L’exercice illégal de la profession de taxi est lourdement sanctionné. Utiliser un véhicule non conforme ou exercer sans carte professionnelle valide expose à des amendes pouvant atteindre 15 000 euros et à la confiscation du véhicule. La rigueur administrative est votre meilleure alliée pour assurer la pérennité de votre entreprise de transport.

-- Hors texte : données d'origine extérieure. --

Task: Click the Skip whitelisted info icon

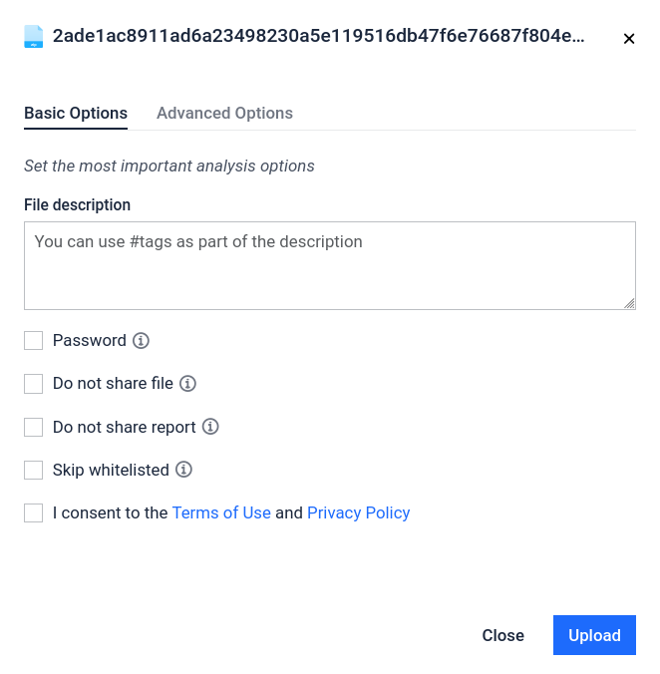Action: click(x=184, y=470)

Étapes pour devenir chauffeur de taxi

  1. Pré-requis : Permis B avec 3 ans d’ancienneté minimum.
  2. Santé : Obtention du certificat médical CERFA 14880.
  3. Sécurité : Attestation de formation aux premiers secours PSC1.
  4. Examen : Réussite au CCPCT (épreuves théoriques et pratiques).
  5. Exercice : Obtention de la carte professionnelle et de la licence ADS.
Étape Document ou action clé Durée ou validité
Pré-requis Permis B (3 ans d’ancienneté) Permanent
Santé Certificat médical CERFA 14880 5 ans (moins de 60 ans)
Sécurité Formation PSC1 Moins de 2 ans
Examen Réussite CCPCT (Théorie + Pratique) Définitif
Exercice Carte professionnelle + Licence ADS Renouvellement tous les 5 ans

Le parcours pour obtenir le droit de conduire un taxi est exigeant mais structuré. En respectant scrupuleusement les délais de formation et les contrôles médicaux, et en préparant avec soin les épreuves du CCPCT, vous accédez à un métier de contact et de liberté. La réussite repose sur l’anticipation des démarches administratives pour ne jamais se retrouver dans l’impossibilité d’exercer faute d’un document à jour.